World War 4
First readers, then Instapundit, link to Norman Podhoretz's World War IV. This extensive article is nothing less than an attempt to understand the Global War on Terror in the context of the last 60 years. Podhoretz compares the manner in which GW Bush met the threat posed by radical Islam to Harry Truman's response to the Soviet Union, and to a lesser extent, the way Roosevelt faced global fascism. The article argues that in terms of scope, potential deadliness and the fundamental nature of issues, the current struggle against radical Islamism ranks as a World War. Podhoretz lays out the themes of Bush's policy speeches side by side with their implementation and concludes the President has founded his strategy on four pillars.
- The idea that Western civilization is worth fighting for in a contest with an ideology which aims to destroy it;
- That regimes which abet this hostile ideology will be destroyed or reformed;
- That America has the right not merely to respond, but to pre-empt enemy action; and
- That the Arab-Israeli issues will be judged by their contribution to the goal of creating democratic institutions in the Middle East, and not upon any grounds of historical entitlement.
Taken together, these pillars implied a revolution in international affairs, not simply because they overturned the institutional framework of the last half century, but because they introduced a normative standard into what was previously the absolute prerogative of nation-states. Woven through his account in ways that almost become a personal history are Podhoretz's recollections of how the Left, of which he was once an adherent, suborned, subverted and distorted -- at times almost fatally -- the American response to each of the challenges it faced.
While schematically relegated to the background, the machinations of the Left in the World War IV article repeatedly threaten to upstage the notional villain, radical Islamism. By placing the War on Terror in serial with World War 2 and the Cold War (World War 3), the article makes it hard to wholly escape the notion that the West has been gripped by one auto-immune crisis after another, first against monsters of its own conjury (the Nazis and the Communists) and this time, against a parasitic infection spreading over its weakened corpus.

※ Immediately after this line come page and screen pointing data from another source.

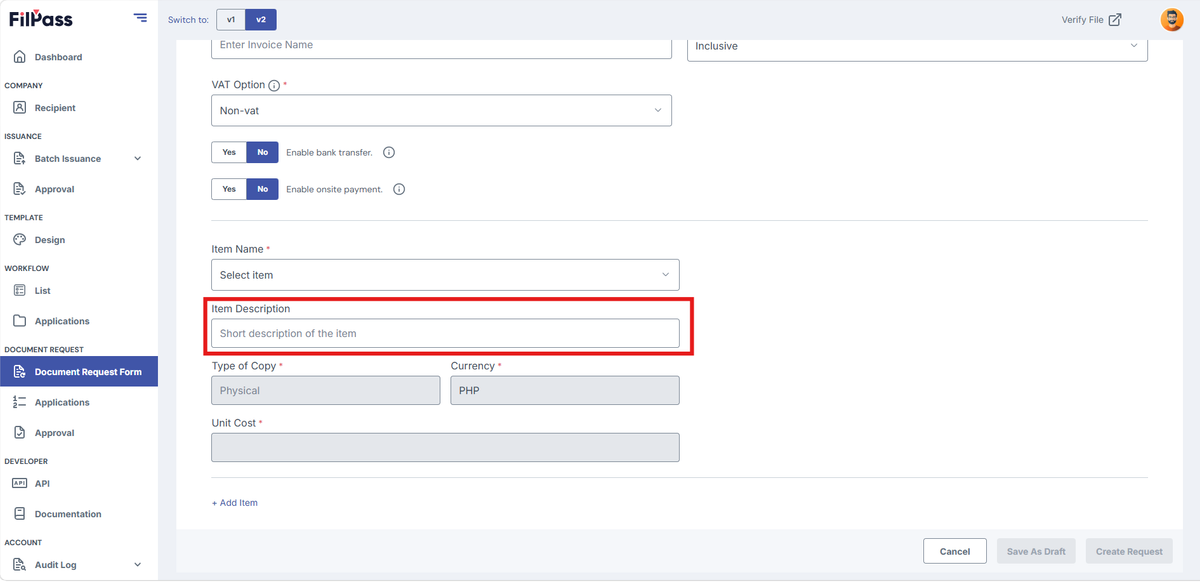Click the API icon under Developer
This screenshot has width=1200, height=582.
pos(20,483)
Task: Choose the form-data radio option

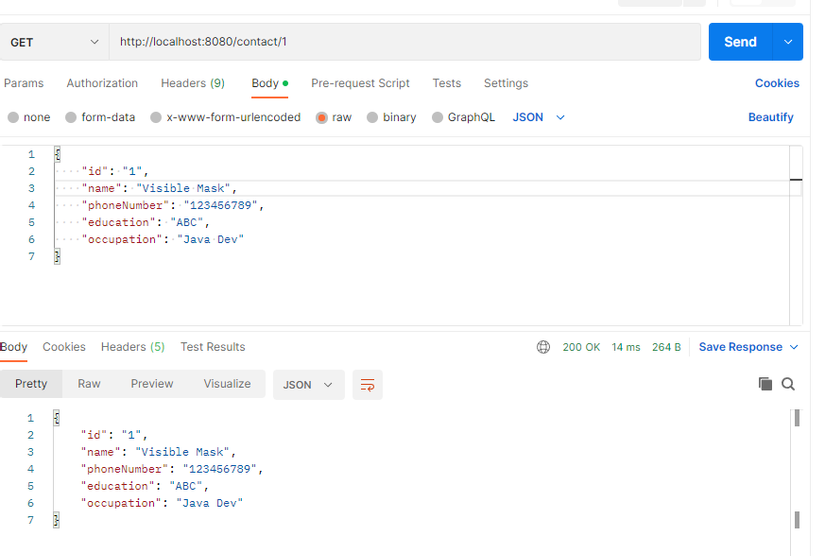Action: tap(71, 117)
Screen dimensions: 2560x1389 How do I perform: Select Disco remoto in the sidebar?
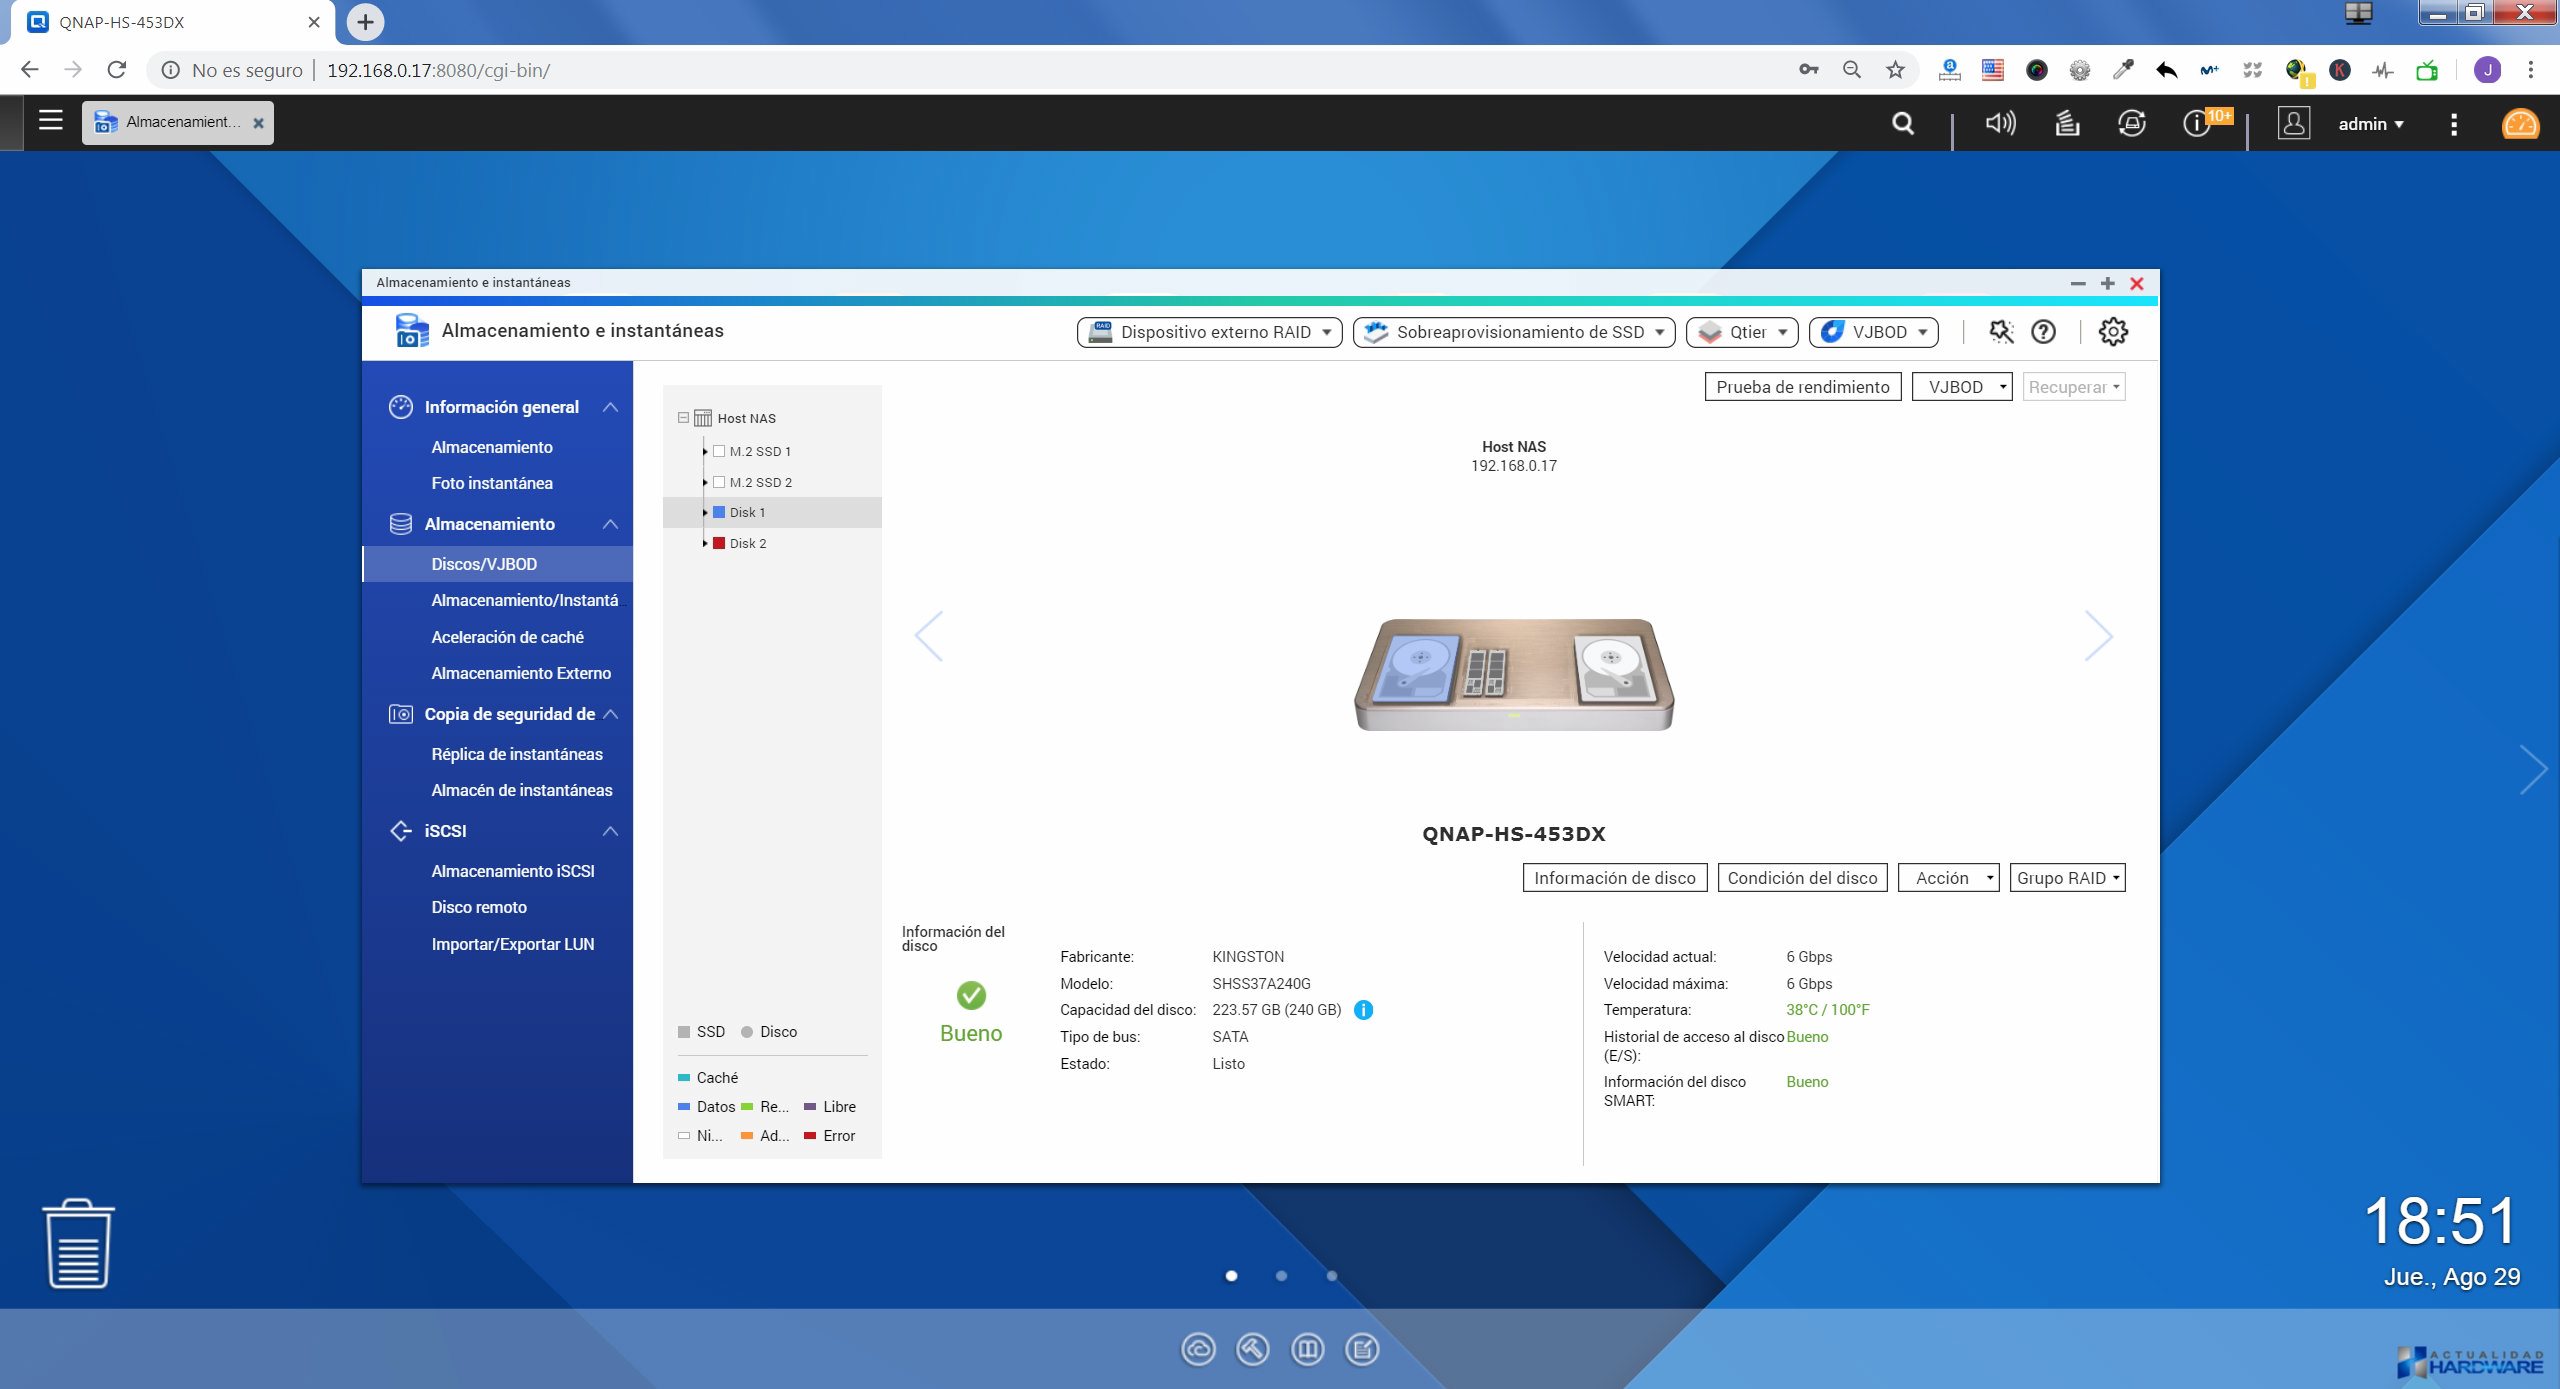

Watered by the defeatism of Jimmy Carter and egged on by the Western "intelligensia", radical Islam appears less a malevolent force in its own right then the longed-for "exterminator" which will carry out the sentence of guilt which the Left has passed. Podhoretz himself briefly skirts this possibility, then flinches:
In World War III, we as a nation persisted in spite of the inevitable setbacks and mistakes and the defeatism they generated, until, in the end, we won. ... To the people living both within the Soviet Union itself and in its East European empire, it brought liberation from a totalitarian tyranny. ... Suppose that we hang in long enough to carry World War IV to a comparably successful conclusion. What will victory mean this time around? Well, to us it will mean the elimination of another, and in some respects greater, threat to our safety and security.
It will eliminate the threat until the nihilism of the West creates yet another. Surely it is fair to ask, whether the Left, having taken down the poster of Che Guevara and replaced it with Osama will not find yet another false idol to worship the moment he is dead. The greatest tragedy would be to find that after the last Islamist has been destroyed, and one hundred thousand illiterate men annihilated by the greatest fighting force on earth, that yet another new "destroyer" anointed by the Left is in its stead. Podhoretz knows that:
... because that threat cannot be eliminated without "draining the swamps" in which it breeds, victory will also entail the liberation of another group of countries from another species of totalitarian tyranny.
Therefore it is necessary, but not enough, to win another victory against oppressors in other countries; it also past the time for the West to triumph against the dark recesses of its own soul.
All this was a long time ago, I remember,
And I would do it again, but set down
This set down
This: were we led all that way for
Birth or Death? There was a Birth, certainly,
We had evidence and no doubt. I had seen birth and death,
But had thought they were different; this Birth was
Hard and bitter agony for us, like Death, our death,
We returned to our places, these Kingdoms,
But no longer at ease here, in the old dispensation,
With an alien people clutching their gods.